Try it = All that should be output is the block of lines below from the line with "How do I perform: Open the Settings" to the line with "This screenshot has height=369, width=820.", both included, exactly as written.

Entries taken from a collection

§

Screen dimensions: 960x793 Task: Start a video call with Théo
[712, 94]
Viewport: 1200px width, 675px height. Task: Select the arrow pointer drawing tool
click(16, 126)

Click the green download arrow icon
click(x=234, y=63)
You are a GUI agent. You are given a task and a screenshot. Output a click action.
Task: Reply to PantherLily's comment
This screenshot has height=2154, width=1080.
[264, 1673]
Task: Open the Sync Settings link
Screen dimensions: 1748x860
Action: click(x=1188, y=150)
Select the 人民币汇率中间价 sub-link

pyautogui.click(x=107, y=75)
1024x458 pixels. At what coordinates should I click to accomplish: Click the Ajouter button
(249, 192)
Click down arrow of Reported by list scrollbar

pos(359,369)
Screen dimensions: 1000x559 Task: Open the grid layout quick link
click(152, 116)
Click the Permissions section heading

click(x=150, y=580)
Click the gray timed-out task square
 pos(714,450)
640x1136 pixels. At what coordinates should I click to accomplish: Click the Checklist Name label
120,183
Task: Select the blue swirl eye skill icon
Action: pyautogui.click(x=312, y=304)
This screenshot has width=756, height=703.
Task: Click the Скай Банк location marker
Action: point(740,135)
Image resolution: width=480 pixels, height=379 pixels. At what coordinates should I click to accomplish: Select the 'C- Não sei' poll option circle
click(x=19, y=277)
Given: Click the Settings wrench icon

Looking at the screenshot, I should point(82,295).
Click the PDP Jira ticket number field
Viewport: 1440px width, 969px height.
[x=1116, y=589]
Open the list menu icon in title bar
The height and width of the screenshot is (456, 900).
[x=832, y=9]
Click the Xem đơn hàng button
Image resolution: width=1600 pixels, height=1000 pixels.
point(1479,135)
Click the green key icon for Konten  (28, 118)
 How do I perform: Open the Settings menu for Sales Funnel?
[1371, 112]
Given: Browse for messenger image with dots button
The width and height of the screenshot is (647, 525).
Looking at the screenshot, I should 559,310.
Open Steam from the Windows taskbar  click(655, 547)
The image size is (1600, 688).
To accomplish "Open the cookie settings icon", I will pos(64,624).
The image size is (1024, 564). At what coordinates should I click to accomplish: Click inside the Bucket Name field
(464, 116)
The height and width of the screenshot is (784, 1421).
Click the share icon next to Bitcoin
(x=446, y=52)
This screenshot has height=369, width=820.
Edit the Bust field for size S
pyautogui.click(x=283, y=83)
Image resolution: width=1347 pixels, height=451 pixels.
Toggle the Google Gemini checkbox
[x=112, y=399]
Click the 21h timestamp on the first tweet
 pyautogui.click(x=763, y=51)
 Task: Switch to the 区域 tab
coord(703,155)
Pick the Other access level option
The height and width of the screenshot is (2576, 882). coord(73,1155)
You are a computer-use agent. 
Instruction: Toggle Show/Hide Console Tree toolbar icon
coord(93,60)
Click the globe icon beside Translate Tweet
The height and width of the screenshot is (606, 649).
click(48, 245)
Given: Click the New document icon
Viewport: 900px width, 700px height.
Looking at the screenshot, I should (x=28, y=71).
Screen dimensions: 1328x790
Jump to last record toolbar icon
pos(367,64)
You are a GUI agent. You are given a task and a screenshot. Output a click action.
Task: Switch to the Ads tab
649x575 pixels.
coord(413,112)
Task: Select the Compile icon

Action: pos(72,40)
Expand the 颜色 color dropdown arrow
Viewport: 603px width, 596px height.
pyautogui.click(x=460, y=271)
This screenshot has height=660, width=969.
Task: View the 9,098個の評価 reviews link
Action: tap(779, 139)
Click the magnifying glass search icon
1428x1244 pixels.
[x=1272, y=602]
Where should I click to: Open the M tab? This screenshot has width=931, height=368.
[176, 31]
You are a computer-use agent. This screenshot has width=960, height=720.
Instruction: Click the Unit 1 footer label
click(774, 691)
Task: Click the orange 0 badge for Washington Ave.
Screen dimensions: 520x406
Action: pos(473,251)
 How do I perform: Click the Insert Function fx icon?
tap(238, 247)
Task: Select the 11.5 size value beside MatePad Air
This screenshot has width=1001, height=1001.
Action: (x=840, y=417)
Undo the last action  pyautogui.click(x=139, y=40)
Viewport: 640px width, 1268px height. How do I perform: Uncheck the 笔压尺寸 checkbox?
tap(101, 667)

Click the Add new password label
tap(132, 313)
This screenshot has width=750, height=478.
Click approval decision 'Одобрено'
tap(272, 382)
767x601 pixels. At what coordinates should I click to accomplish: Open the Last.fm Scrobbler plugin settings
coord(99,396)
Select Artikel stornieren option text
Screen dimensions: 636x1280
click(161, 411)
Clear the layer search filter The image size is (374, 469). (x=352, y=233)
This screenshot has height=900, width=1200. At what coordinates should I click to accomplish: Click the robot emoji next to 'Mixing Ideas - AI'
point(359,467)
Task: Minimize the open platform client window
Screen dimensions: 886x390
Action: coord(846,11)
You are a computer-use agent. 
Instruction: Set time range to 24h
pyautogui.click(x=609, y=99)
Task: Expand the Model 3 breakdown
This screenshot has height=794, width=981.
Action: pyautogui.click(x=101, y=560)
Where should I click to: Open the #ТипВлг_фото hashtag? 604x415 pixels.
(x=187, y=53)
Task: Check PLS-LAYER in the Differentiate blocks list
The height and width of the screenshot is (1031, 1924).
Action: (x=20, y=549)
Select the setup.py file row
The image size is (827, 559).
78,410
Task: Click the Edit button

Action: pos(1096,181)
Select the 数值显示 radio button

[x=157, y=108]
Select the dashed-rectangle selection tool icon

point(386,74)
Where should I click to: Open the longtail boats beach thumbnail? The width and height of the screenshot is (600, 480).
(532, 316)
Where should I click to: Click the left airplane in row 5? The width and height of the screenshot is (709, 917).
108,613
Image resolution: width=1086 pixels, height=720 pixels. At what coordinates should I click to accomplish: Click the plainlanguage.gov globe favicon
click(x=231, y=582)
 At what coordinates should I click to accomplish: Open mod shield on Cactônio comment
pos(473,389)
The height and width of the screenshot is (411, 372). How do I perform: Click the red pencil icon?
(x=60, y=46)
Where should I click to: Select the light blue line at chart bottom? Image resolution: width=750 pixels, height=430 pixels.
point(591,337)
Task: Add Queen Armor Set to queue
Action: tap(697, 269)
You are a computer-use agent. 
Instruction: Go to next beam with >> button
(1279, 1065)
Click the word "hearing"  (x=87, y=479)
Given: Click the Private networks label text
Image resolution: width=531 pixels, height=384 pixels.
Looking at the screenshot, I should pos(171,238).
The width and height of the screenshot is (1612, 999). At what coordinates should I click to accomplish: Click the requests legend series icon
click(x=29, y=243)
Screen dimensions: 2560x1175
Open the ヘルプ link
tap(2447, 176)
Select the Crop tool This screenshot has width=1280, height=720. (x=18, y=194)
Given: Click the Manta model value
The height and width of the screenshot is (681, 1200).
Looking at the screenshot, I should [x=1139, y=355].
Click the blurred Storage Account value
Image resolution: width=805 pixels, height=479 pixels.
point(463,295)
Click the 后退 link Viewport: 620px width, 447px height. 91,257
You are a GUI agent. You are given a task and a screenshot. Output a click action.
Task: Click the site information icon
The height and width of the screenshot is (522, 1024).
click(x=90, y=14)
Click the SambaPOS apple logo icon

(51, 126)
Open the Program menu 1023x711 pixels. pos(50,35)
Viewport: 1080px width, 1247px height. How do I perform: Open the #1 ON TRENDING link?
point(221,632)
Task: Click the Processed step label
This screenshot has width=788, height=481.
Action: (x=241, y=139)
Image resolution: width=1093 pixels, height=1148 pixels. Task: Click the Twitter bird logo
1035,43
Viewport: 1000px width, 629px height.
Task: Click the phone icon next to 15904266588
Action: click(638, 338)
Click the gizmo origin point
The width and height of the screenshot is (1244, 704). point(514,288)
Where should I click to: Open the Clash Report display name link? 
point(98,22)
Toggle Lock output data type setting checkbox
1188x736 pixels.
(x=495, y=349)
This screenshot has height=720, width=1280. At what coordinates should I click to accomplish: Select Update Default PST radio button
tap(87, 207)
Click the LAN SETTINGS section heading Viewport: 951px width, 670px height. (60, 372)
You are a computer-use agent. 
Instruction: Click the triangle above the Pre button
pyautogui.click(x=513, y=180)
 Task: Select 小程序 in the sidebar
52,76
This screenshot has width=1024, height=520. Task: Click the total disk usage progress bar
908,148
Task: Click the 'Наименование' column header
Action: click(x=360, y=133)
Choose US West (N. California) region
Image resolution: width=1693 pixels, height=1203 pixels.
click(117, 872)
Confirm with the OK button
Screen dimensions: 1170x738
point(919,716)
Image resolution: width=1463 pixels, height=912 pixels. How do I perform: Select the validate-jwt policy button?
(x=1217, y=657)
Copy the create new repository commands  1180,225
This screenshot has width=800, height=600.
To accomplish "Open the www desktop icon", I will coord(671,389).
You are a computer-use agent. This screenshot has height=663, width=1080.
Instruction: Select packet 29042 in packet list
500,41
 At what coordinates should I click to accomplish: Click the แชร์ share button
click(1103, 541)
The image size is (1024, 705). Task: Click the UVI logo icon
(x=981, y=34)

§

Response area =
 How do I perform: Open the Settings menu for Sales Funnel?
[1371, 112]
Given: Browse for messenger image with dots button
The width and height of the screenshot is (647, 525).
Looking at the screenshot, I should 559,310.
Open Steam from the Windows taskbar  click(655, 547)
The image size is (1600, 688).
To accomplish "Open the cookie settings icon", I will pos(64,624).
The image size is (1024, 564). At what coordinates should I click to accomplish: Click inside the Bucket Name field
(464, 116)
The height and width of the screenshot is (784, 1421).
Click the share icon next to Bitcoin
(x=446, y=52)
This screenshot has height=369, width=820.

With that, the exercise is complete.